What information could I use from that test?  Did it rule anything out or answer any questions?

Nope.

This person was in their late 30s to late 40s.  How accurate was that panel?  Should they avoid gluten or not?  Do they have Celiac Disease or not?  How serious should they be about eliminating gluten from their diet?  Would they ever be able to eat gluten again?

We’ll never know.  I have a test that could have answered all those questions, but because it wasn’t covered by insurance, the person declined it.

The last lab result in the stack was a stool test, to screen for infections in the GI tract.

Also negative.

Except that it was a culture-based test, as opposed to DNA analysis (in which the equipment screens for the non-human DNA of microbes).  And stool cultures can only test 3 bacteria.  Only 3 species–Lactobacillus, Bifidobacter, and E Coli–will grow in culture.  And they’re hardly ever the bad guys you’re running the stool analysis to screen for.

Yet another test that sounded similar to those which I order…

…but come up extremely short.

Everything had come back “negative” and “normal”, but was it really?  Could I trust it?

Nope.

So, even when it sounds like a bunch of tests have been run, the usefulness might be limited.  Very limited.

I often feel like a schill for the lab companies, because practically every patient will eventually need plenty of testing.
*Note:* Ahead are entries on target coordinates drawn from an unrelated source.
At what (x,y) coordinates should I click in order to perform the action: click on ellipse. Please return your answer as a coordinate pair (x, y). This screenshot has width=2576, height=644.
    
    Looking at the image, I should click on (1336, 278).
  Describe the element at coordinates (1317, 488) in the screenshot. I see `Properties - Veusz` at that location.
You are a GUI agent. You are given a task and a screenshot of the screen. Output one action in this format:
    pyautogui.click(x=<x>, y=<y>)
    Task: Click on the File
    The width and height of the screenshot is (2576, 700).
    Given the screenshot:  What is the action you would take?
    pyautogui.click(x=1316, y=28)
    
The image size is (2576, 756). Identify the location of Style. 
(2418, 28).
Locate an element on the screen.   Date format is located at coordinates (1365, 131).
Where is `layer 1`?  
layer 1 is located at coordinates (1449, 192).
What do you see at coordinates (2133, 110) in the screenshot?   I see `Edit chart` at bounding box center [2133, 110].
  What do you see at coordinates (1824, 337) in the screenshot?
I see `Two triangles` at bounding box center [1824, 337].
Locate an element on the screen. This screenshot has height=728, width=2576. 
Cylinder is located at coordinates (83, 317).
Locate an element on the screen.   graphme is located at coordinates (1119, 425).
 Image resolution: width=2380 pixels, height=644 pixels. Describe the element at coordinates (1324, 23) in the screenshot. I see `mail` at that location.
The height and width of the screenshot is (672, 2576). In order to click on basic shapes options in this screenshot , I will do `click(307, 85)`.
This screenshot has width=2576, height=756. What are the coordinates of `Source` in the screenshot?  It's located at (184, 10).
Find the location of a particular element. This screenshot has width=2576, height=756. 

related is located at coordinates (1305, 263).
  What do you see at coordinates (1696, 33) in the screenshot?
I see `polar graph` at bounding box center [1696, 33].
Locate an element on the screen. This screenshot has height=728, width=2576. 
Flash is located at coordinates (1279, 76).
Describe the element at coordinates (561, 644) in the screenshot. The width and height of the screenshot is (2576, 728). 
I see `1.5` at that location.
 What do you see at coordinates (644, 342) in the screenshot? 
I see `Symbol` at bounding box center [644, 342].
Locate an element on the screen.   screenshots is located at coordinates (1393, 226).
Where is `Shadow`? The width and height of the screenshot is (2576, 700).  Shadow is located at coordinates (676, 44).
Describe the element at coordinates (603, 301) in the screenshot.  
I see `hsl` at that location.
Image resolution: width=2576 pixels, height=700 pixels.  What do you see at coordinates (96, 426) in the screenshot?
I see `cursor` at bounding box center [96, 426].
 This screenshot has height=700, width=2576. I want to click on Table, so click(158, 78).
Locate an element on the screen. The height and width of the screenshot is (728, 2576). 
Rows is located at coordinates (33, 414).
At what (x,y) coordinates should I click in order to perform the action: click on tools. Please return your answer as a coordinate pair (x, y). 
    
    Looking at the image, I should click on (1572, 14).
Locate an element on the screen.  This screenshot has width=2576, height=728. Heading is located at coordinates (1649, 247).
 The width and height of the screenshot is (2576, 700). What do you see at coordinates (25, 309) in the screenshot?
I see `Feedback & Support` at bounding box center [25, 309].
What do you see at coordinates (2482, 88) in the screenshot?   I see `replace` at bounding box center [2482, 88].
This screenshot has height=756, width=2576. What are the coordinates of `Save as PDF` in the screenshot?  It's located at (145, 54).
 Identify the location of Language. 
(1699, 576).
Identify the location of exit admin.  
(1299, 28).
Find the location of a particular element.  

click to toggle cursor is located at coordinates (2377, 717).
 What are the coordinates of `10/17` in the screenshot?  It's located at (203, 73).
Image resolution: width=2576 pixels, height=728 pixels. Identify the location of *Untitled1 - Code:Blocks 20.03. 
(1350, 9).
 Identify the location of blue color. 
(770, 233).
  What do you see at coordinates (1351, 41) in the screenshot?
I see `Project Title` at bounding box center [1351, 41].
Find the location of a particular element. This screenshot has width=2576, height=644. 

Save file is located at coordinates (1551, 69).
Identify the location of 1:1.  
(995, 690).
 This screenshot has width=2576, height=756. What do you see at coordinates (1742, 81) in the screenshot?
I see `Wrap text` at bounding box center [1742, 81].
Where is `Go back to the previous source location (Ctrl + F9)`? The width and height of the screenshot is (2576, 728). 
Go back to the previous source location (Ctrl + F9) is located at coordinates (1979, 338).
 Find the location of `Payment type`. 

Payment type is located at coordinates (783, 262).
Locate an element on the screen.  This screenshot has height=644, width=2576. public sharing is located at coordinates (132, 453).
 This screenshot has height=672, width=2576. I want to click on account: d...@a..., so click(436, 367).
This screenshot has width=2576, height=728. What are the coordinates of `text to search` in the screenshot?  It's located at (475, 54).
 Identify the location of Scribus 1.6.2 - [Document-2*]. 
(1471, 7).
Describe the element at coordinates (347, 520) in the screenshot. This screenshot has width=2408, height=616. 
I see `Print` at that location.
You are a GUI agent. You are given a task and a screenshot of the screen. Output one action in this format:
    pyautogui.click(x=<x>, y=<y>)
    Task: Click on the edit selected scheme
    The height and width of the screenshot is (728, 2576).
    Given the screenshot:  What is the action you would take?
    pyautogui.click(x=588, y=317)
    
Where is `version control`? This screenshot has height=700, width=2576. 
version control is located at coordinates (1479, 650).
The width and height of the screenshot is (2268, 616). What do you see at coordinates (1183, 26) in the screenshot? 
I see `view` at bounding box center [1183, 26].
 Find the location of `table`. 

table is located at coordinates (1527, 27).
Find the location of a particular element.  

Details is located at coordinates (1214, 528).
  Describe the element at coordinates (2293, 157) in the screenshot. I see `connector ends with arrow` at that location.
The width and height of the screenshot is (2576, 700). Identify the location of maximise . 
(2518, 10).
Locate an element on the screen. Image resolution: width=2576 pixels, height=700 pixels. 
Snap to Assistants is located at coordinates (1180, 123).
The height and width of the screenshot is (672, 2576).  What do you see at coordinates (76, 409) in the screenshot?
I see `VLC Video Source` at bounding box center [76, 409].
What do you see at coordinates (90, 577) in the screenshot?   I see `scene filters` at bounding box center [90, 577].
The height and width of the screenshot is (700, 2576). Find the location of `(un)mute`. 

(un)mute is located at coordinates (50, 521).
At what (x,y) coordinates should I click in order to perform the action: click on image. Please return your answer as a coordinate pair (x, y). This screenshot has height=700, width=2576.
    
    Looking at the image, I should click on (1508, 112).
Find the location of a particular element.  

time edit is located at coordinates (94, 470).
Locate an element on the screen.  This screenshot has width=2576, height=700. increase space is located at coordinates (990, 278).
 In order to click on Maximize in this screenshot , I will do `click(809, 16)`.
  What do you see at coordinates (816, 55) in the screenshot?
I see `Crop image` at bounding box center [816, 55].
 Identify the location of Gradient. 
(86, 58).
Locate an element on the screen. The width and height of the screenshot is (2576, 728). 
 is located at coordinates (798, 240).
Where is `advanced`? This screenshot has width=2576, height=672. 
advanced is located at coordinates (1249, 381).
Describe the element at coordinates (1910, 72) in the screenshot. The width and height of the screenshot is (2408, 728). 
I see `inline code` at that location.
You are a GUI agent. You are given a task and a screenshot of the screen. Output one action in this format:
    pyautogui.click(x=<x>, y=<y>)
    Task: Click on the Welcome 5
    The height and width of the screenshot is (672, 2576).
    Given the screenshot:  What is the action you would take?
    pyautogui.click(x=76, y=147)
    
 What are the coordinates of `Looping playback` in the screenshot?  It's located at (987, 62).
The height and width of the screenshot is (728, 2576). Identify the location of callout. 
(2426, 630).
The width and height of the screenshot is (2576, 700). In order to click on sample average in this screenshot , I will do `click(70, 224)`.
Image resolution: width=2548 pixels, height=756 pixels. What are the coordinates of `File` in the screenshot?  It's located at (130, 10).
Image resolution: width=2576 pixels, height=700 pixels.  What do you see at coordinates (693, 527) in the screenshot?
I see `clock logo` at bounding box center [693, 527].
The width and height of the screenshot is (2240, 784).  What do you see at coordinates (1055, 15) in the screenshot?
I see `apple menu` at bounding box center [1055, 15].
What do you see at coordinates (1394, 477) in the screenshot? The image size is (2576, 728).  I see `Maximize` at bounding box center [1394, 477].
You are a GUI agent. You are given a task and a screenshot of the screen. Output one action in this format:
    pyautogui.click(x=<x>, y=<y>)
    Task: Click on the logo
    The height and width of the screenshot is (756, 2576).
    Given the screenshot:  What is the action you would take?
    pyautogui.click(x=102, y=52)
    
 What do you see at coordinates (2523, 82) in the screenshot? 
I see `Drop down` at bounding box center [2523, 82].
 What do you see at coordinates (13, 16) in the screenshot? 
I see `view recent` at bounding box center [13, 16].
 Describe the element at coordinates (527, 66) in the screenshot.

But if I actually had stock in or got kickbacks from these lab companies (which would be highly illegal and unethical, by the way), I might have updated my 16-year-old pickup truck by now, yes?

But although these folks understandably feel pretty alone (they’re chronically ill, after all), what they don’t yet know is that they’re not.

I’ve seen issues like theirs before.  (In fact, that’s my specialty, so my practice is exclusively made up of those people.)  And what they also may not realize is that, since I’ve been doing this for a few weeks now (wink, grin), I already know what evaluations we’re going to need to do.

This ain’t my first rodeo.

So did the patient’s previous practitioner order too much testing, or too little?

Well, the answer is, they ordered the wrong or incomplete versions of each.  They missed the point of all four, and ran cheaper, shoddier variations of all of them.

They ran too many of the wrong tests and too few of the right ones.

Why did I tell her we needed to check these areas and functions again, using my lab test selections?

Because if I had kept mum about mine and continued to feel our way in the dark, and it came to light later that I had something better up my sleeve, not only would this person have continued to suffer (and remember what I said in the very beginning about what’s the point of going to a doctor if they’re not going to be able to help you?), but they also would have demanded to know why I didn’t speak up about the superior versions of testing.

And they would be 100% correct.

And I would have no excuse.

This does put doctors in an interesting catch-22 predicament:

If we order the testing we know people need, we’re accused of committing overkill.

But if we neglect to run a test, and it turns out that it would have been useful after all, then we’re accused of incompetence and malpractice.

So when faced with the dilemma of giving the illusion of “overkill”, versus committing negligence and malpractice…

… I think I’ll choose “overkill” and let everyone criticize me for being too thorough.

I’ll go the distance.

And I guess everyone else will have to either deal with it or visit a practitioner who’s comfortable with the mediocrity/incompetence option.